[start PROVIDED PASSAGE]
Rye Harbour Nature Reserve is one of our must visit places whether you’re a twitcher or just love wildlife, and a break beside the sea will let you get up close with our feathered friends who inhabit this wonderful corner of England with the added luxury of self-catering holiday home. Travel with like-minded friends for some serious spotting, or combine it with other activities in the area that the whole family will enjoy.
Rye Harbour Nature Reserve is a jewel – laying as a 200 acre triangular piece that sits between the inlet of the River Rother – it is made up of un-spoilt coast and wetlands, where you can enjoy nature – in a habitat where, quite clearly, away from the hustle and bustle of town and city life – it thrives under a sky bigger than that you’ll ever have seen!
This wetland habitat – much of which is a ‘Site of Special Scientific Interest’ (SSSI) – is a haven for shore birds – more than 279 species of birds have been recorded at Rye Harbour Nature Reserve, of which over 70 have nested – as well playing host to over 350 species of flowering plant!
[end PROVIDED PASSAGE]
[start DATA LINES]
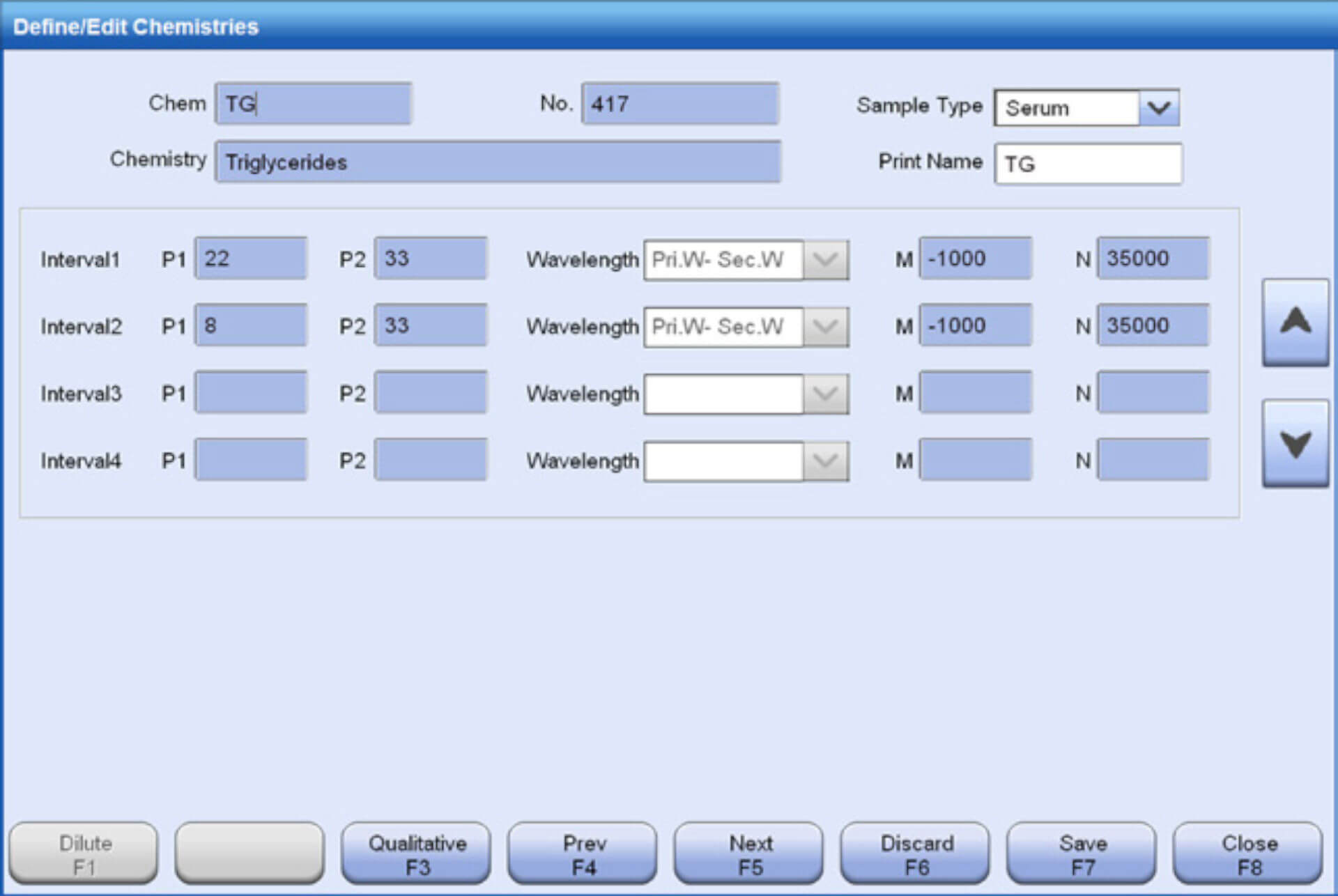
Task: Go to Next chemistry with F5 button
Action: 751,854
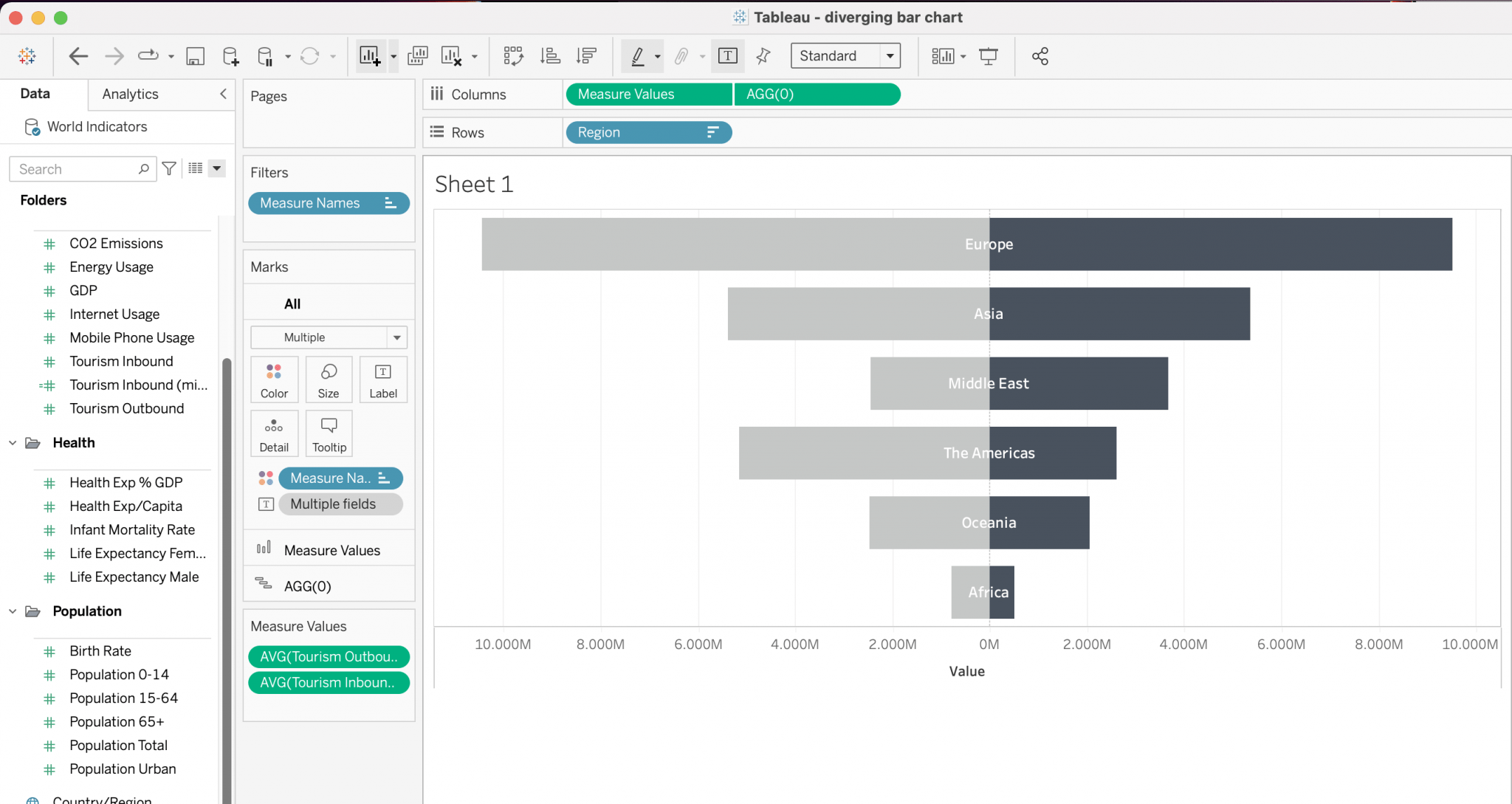Click the Measure Names filter pill

click(329, 203)
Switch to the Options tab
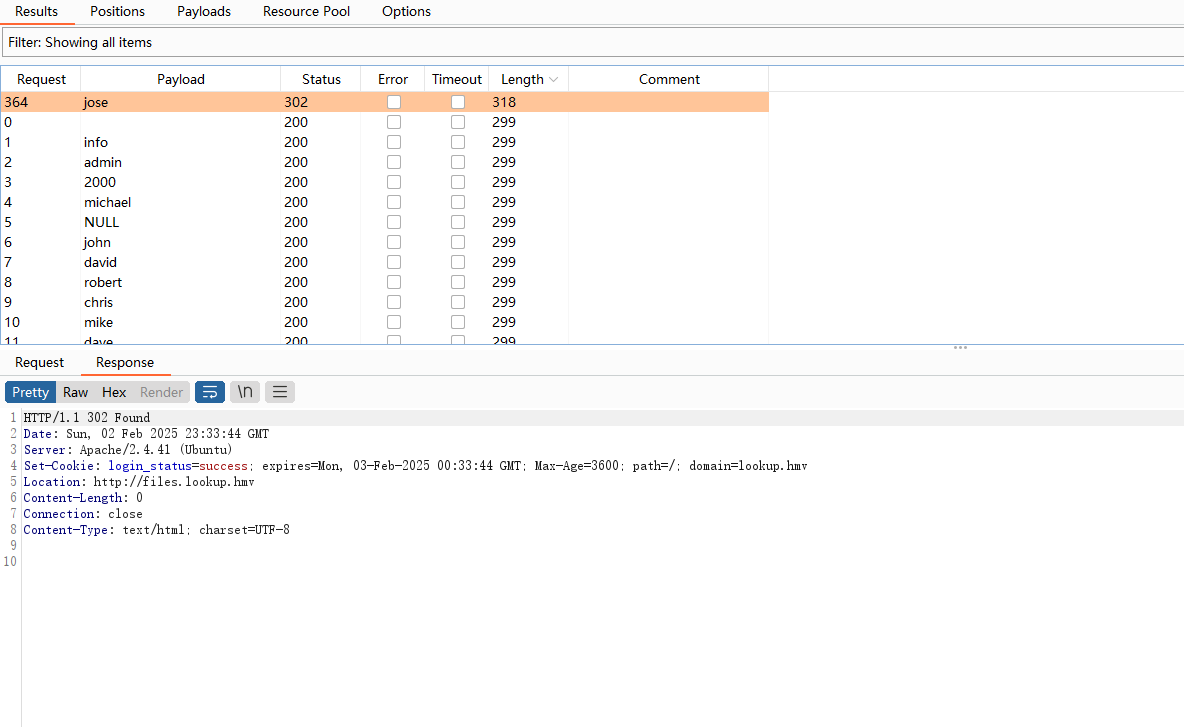Screen dimensions: 1184x727 406,12
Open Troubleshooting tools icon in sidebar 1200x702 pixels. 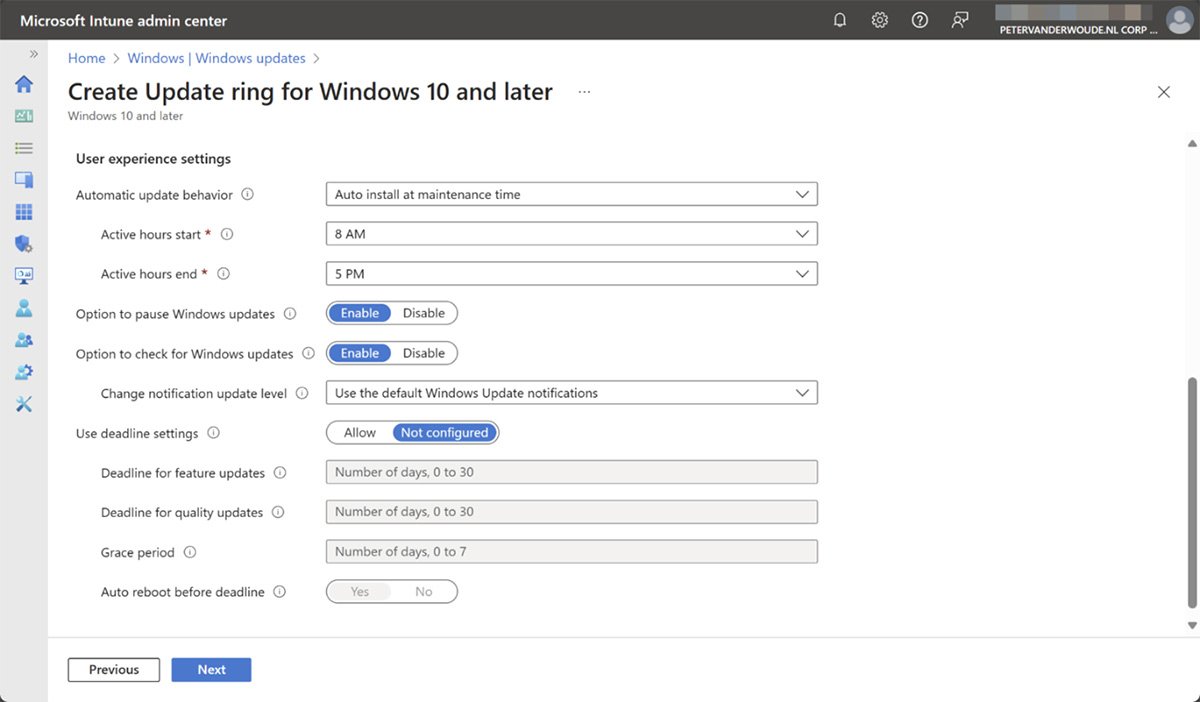24,404
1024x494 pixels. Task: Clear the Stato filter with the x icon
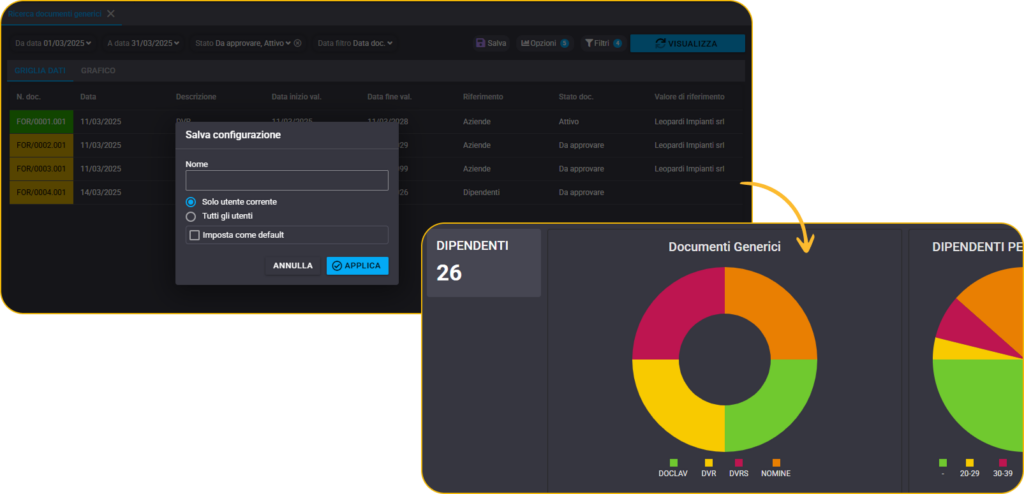tap(297, 43)
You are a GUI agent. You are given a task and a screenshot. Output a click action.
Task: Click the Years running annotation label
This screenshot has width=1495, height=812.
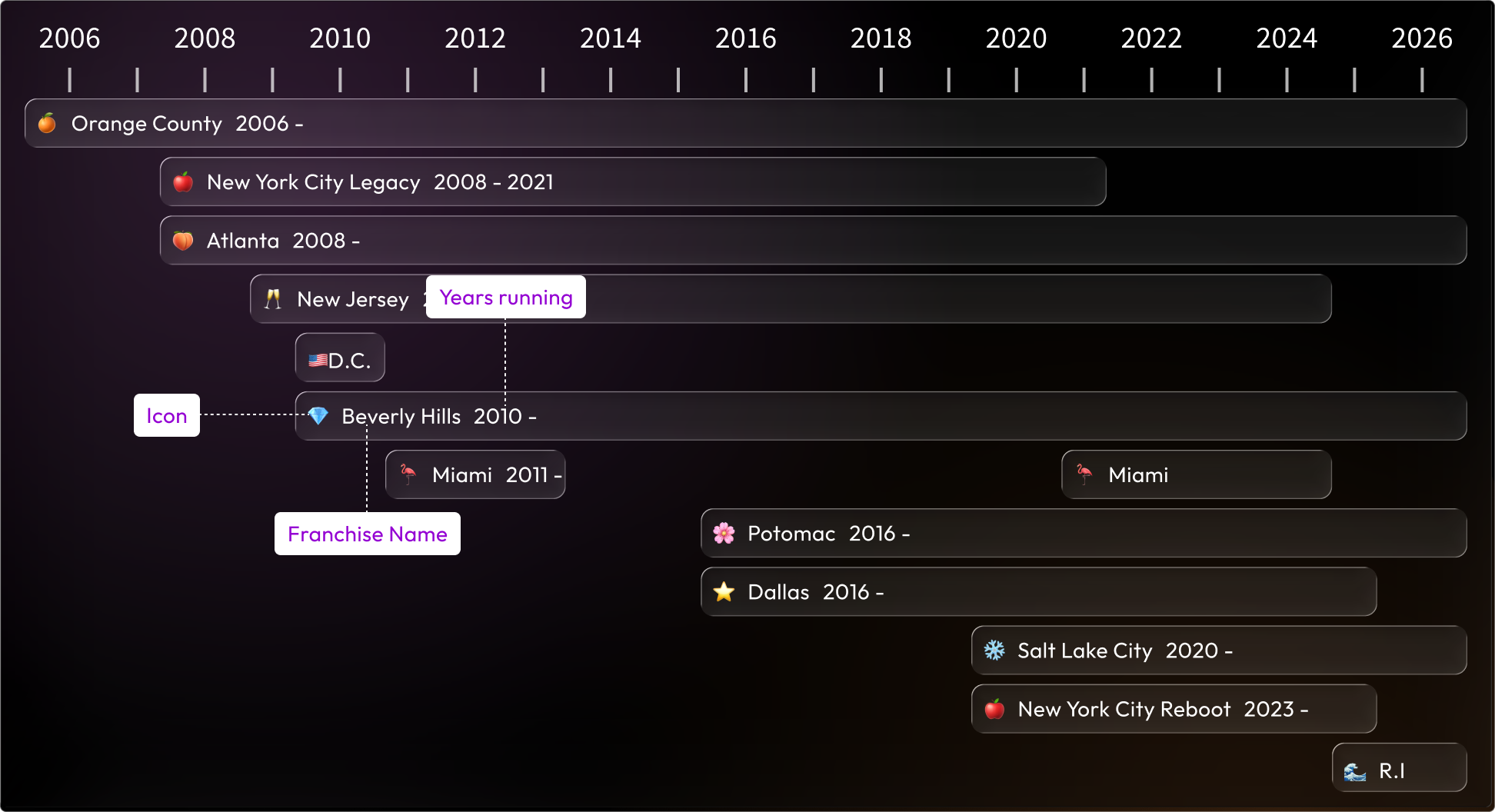505,297
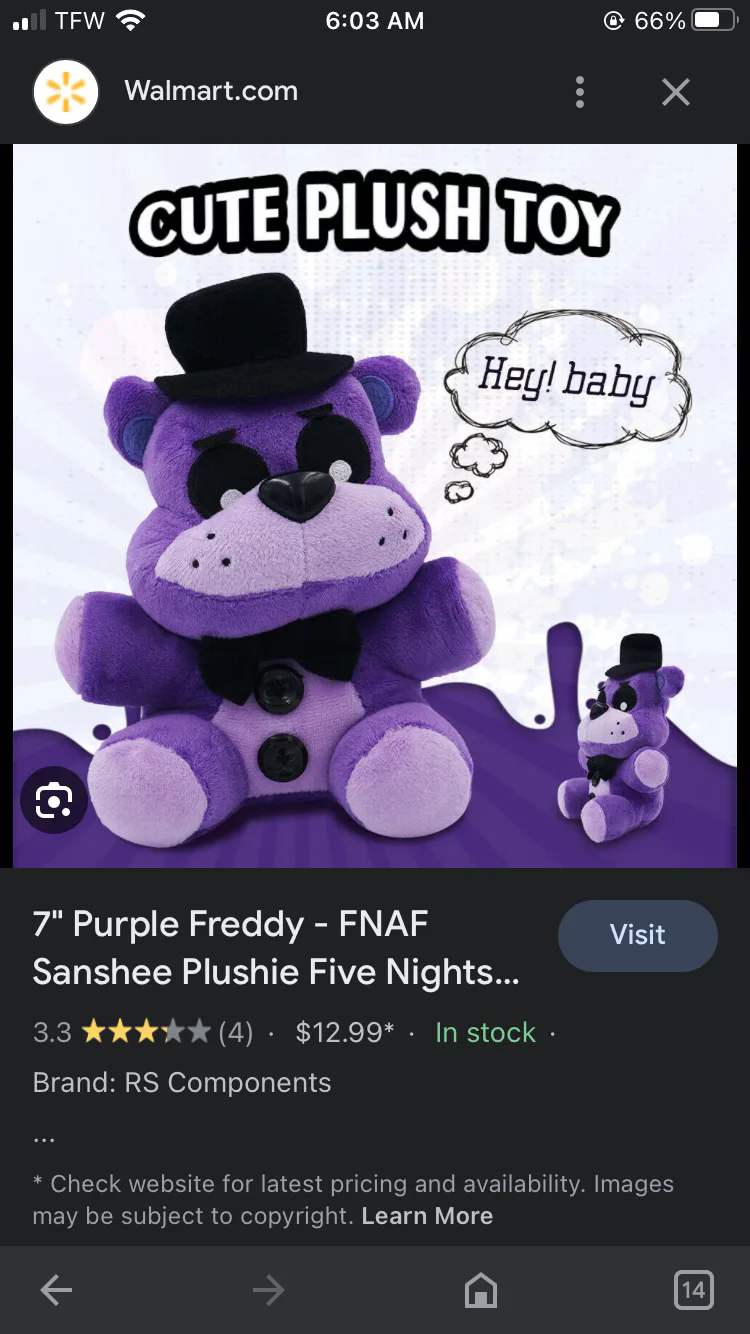Tap the purple Freddy plush product image
Screen dimensions: 750x1334
(375, 505)
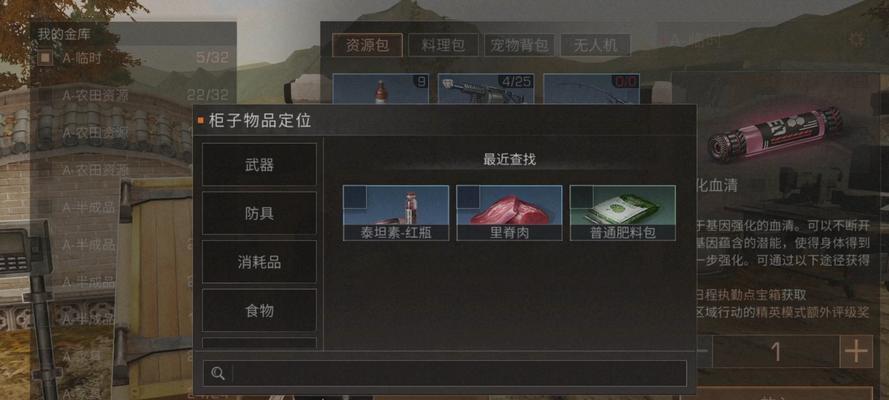Switch to the 无人机 tab
Viewport: 889px width, 400px height.
[595, 45]
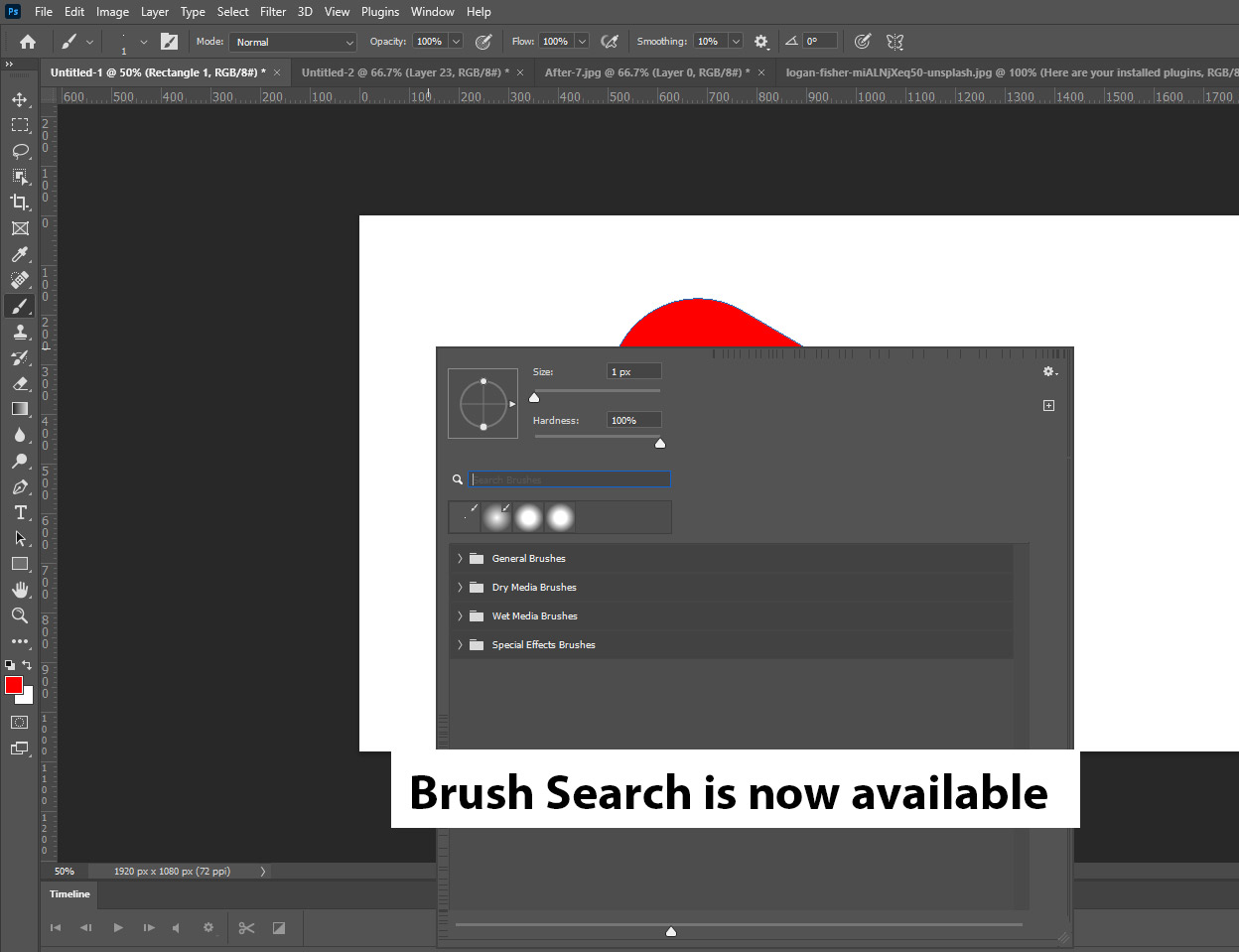
Task: Create a new brush preset
Action: [1048, 406]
[end DATA LINES]
# STATED GOAL
Can you reproduce the part of the Rye Harbour Nature Reserve passage that opens with the words containing "Rye Harbour Nature Reserve is a" and closes with "of flowering plant!"?

# EXPECTED ANSWER
Rye Harbour Nature Reserve is a jewel – laying as a 200 acre triangular piece that sits between the inlet of the River Rother – it is made up of un-spoilt coast and wetlands, where you can enjoy nature – in a habitat where, quite clearly, away from the hustle and bustle of town and city life – it thrives under a sky bigger than that you’ll ever have seen!
This wetland habitat – much of which is a ‘Site of Special Scientific Interest’ (SSSI) – is a haven for shore birds – more than 279 species of birds have been recorded at Rye Harbour Nature Reserve, of which over 70 have nested – as well playing host to over 350 species of flowering plant!